Decía Stanislaw J. Lec que cada régimen deviene al final Antiguo régimen. Si después del 21D siguen gobernando en Cataluña los grupos independentistas con sus cómplices comunes, se confirmaría este pensamiento despeinado del escritor polaco. Que un sistema democrático --con un peculiar y descompensado mecanismo electoral-- sancione la elección de unos representantes sectarios no quita que al régimen ideológico que ampara y genera ese resultado se le pueda calificar como antiguo y retrógrado.

Cualquier mente mínimamente crítica sabe que votar no es sinónimo de democracia, y no sólo porque haya habido referéndums en dictaduras del siglo XX. En los siglos XVI al XVIII, por ejemplo, cuando aún no se habían producido en Occidente los pasos definitivos hacia los Estados sociales y democráticos de derecho, se votaba para elegir priores en los conventos, jurados en los barrios, rectores en las universidades, hasta papas en Roma. Y por mucho que se votara, nadie puede decir que aquellos regímenes republicanos o monárquicos fueran una democracia, en el sentido actual del término.

Tampoco existe correlación directa entre república y libertad. Existen numerosas repúblicas en la actualidad en las que no se respetan derechos humanos fundamentales. Para el caso español no estaría de más que se pudiese distinguir entre republicano y republicanista, entendida esta última acepción como aquella dolencia ideológica que tiene como objetivo constituir una república cueste lo que cueste, sin respetar la pluralidad de opciones políticas o la mayoría del electorado.
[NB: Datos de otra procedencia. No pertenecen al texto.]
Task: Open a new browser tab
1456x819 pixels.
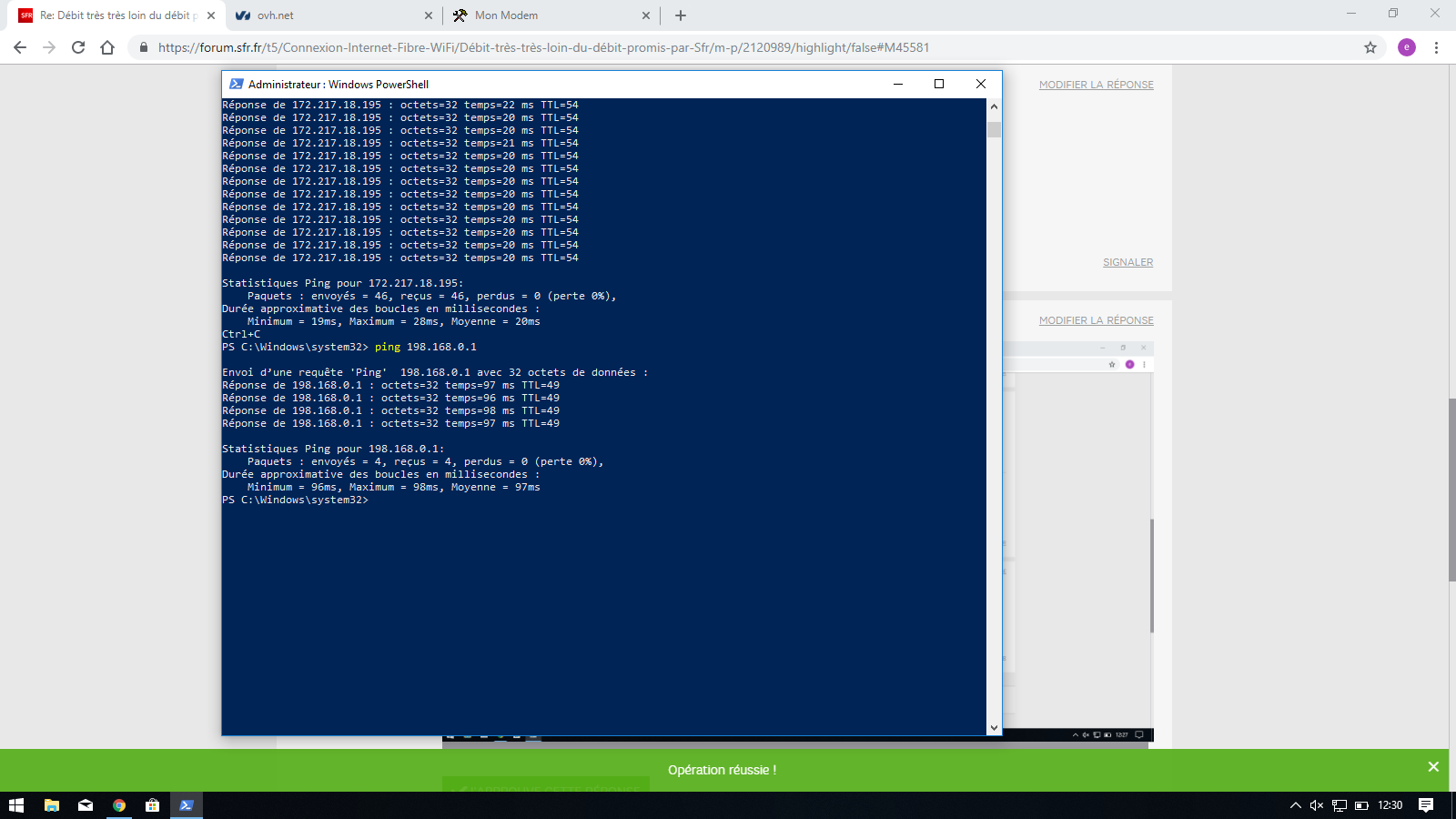Action: 681,15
Durante la Revolución Francesa ya se demostró que una soberanía popular absolutizada no desemboca en una democracia real, un fracaso que se reiteró con los regímenes totalitarios del siglo XX

El independentismo, además, ha impuesto la absolutización de la voluntad general en tanto que sacraliza al poble de Catalunya como único sujeto soberano. Decía Rousseau en su Contrato social que “quien se niegue a obedecer la voluntad general será obligado por todo el cuerpo: lo que no significa sino que se le obligará a ser libre”. El régimen nacionalcatalán bebe de esta fuente política cuando hace suyo un imaginario mandato popular para obligar a ser “libres” a todos los ciudadanos, nacionalistas o no.
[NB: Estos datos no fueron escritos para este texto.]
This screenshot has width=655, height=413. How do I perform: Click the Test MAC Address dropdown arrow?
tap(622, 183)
El mayor peligro para la convivencia democrática ocurre cuando la ciudadanía asume, sin crítica alguna, la absolutización y sacralización de la soberanía del pueblo, o dicho de otro modo, cuando el amor a la patria se asocia inevitablemente con el amor a la libertad. Pero ¿qué se antepone a qué? Maquiavelo dejó muy claro que “en las deliberaciones en que está en juego la salvación de la patria, no se debe guardar ninguna consideración a lo justo o lo injusto, lo piadoso o lo cruel, lo laudable o lo vergonzoso, sino que, dejando de lado cualquier otro respeto, se ha de seguir aquel camino que salve la vida de la patria y mantenga su libertad”.

Bajo ese principio maquiavélico, y con el añadido de salut i pessetes, se ha gobernado Cataluña en los últimos treinta y cinco años. Durante la Revolución Francesa ya se demostró que una soberanía popular absolutizada no desemboca en una democracia real, un fracaso que se reiteró con los regímenes totalitarios del siglo XX. No confundamos pueblo con democracia o patria con libertad, son nociones distintas, ni siquiera constitución con catecismo, son términos diferentes, porque --como advirtió Lec-- las erratas no son las únicas que pueden transformar el “racionalismo” en “nacionalismo”.

El 21D es una cita electoral clave para poner límite a tantas mentiras y confusión difundidas por el nacionalcatalanismo. “Puedes engañar por algún tiempo a todo el mundo; puedes engañar durante todo el tiempo a algunas personas. Pero no puedes engañar a todo el mundo durante todo el tiempo”, lo dejó escrito Lincoln y esperemos que por la salud de nuestra democracia se cumpla ese conocido aserto.